Required work:
In the entries below, find the line with "Where should I click to: Click the undo" and the line with "Switch time format"; give again those lines and every line between them, exactly.

Dataset entries:
════════

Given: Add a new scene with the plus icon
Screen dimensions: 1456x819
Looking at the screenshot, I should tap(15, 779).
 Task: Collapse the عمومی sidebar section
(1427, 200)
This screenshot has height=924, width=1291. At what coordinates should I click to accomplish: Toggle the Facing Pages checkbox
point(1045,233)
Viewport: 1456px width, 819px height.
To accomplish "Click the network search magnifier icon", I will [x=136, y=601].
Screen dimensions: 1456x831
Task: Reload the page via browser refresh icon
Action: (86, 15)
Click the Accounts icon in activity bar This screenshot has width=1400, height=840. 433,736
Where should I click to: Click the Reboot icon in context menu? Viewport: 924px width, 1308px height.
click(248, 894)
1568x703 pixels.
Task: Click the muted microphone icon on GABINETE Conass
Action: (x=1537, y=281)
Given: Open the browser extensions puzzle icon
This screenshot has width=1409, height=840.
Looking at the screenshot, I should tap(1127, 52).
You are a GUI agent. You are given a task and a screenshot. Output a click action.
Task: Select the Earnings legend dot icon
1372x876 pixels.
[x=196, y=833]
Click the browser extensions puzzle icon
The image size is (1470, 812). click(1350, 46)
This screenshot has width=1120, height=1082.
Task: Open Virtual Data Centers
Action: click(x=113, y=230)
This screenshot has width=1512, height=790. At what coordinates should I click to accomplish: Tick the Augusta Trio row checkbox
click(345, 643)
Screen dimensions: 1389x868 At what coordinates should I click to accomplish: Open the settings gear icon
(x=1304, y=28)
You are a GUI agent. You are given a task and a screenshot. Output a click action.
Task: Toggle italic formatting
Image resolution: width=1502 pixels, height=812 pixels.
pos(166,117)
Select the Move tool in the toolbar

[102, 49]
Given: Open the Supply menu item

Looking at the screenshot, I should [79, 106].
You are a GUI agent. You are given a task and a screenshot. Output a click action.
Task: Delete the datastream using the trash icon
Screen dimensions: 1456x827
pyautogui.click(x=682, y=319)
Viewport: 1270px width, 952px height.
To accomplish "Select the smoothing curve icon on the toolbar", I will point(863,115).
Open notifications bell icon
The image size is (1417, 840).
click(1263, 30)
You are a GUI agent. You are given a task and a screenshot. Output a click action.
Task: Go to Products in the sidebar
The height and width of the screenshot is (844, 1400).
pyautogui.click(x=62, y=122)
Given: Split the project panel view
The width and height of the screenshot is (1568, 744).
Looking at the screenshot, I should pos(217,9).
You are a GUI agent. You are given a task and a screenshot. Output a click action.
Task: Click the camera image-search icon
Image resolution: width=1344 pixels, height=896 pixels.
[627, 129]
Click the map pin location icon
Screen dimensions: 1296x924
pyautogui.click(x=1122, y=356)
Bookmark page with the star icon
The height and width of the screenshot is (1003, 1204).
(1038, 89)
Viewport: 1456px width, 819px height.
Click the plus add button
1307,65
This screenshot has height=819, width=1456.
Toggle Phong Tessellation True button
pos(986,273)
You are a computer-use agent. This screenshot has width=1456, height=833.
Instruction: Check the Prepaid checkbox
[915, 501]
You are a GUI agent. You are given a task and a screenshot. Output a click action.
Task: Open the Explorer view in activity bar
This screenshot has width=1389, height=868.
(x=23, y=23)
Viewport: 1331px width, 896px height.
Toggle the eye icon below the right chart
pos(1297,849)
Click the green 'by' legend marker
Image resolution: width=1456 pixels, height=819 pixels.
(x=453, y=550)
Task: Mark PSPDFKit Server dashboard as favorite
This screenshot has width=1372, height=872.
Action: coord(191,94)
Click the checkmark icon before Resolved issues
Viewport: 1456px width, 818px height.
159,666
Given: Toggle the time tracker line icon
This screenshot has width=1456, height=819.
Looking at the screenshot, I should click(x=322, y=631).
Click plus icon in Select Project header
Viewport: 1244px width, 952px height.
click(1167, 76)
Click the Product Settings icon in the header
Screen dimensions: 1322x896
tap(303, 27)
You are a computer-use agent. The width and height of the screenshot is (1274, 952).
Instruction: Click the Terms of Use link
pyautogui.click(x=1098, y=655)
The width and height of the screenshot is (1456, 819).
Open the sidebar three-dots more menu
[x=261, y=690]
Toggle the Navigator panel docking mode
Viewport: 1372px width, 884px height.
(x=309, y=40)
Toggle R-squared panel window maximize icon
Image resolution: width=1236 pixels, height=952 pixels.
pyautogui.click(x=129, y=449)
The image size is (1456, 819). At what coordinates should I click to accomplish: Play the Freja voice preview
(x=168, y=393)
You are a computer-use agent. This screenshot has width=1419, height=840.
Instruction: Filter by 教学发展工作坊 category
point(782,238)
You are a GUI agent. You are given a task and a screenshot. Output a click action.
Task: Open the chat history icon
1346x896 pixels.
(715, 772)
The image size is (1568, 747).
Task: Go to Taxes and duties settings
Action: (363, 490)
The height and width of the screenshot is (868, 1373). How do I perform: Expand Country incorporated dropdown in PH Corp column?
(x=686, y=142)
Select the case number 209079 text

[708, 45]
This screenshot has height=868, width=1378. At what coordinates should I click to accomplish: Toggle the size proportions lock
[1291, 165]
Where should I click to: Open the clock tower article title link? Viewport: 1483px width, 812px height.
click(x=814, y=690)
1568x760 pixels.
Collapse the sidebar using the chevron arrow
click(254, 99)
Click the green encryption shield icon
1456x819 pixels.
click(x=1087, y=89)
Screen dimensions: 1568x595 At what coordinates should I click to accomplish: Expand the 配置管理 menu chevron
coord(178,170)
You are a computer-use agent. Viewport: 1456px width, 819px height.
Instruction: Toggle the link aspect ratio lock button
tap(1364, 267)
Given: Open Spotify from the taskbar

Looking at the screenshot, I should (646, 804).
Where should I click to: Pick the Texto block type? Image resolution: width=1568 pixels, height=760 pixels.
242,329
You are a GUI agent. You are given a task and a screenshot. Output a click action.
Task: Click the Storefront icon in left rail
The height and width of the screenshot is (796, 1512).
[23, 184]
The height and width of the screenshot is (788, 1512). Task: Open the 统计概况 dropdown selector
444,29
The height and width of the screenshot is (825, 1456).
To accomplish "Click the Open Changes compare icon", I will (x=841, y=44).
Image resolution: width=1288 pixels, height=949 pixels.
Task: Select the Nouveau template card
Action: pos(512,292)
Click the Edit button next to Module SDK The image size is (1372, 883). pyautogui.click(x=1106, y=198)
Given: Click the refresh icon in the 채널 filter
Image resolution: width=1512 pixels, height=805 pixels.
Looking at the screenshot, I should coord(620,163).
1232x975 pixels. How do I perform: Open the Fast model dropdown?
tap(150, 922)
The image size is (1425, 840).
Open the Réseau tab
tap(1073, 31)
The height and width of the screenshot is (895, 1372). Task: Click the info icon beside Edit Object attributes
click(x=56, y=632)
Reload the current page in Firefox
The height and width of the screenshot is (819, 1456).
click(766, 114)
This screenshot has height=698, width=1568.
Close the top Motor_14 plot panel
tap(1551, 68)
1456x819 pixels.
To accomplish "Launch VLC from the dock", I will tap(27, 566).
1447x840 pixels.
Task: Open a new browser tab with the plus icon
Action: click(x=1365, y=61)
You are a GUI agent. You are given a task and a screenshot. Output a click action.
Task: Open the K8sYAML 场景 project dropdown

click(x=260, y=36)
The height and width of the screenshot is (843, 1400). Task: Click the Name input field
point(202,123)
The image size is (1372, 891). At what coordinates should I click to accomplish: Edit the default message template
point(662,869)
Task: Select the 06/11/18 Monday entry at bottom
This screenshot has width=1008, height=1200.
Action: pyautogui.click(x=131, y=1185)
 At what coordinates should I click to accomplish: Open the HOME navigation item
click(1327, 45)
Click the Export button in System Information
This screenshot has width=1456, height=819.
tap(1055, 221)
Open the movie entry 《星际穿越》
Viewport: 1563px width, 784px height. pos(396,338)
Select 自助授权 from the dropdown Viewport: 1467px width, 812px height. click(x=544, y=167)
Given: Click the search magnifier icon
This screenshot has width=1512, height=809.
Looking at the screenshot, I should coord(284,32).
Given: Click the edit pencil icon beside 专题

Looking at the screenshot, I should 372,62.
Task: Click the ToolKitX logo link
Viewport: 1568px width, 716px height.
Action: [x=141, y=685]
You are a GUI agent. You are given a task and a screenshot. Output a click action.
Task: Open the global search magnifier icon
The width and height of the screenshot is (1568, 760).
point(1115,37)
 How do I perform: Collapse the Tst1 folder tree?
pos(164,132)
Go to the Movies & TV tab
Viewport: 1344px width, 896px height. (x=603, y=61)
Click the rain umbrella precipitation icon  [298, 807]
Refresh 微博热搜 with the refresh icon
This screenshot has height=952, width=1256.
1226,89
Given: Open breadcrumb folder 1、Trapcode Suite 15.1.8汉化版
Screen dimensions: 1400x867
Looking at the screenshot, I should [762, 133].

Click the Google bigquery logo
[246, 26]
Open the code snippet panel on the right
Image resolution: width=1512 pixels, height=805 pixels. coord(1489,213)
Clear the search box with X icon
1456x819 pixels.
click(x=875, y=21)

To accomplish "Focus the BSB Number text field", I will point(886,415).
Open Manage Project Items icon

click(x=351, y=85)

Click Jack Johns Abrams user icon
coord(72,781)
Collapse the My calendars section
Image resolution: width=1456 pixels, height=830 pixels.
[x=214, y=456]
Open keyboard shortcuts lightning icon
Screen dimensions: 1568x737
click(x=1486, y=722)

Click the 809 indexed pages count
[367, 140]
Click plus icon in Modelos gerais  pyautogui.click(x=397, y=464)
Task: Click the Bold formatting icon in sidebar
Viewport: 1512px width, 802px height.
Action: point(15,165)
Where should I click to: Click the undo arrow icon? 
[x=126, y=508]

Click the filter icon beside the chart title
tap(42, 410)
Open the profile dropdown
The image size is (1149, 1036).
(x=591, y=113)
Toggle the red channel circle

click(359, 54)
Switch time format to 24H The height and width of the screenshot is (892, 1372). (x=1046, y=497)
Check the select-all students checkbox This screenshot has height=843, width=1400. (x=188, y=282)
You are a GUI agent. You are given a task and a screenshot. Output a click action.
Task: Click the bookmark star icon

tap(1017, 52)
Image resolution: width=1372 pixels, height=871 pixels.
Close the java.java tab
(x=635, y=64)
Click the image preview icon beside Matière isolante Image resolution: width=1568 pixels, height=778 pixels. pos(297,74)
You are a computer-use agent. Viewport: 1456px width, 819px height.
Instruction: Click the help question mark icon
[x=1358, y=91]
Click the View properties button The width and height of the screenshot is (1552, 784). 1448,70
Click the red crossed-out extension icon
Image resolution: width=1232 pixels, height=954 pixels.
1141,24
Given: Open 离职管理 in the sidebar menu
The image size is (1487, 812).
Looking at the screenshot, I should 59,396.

════════

Solution:
Where should I click to: Click the undo arrow icon? 
[x=126, y=508]

Click the filter icon beside the chart title
tap(42, 410)
Open the profile dropdown
The image size is (1149, 1036).
(x=591, y=113)
Toggle the red channel circle

click(359, 54)
Switch time format to 24H The height and width of the screenshot is (892, 1372). (x=1046, y=497)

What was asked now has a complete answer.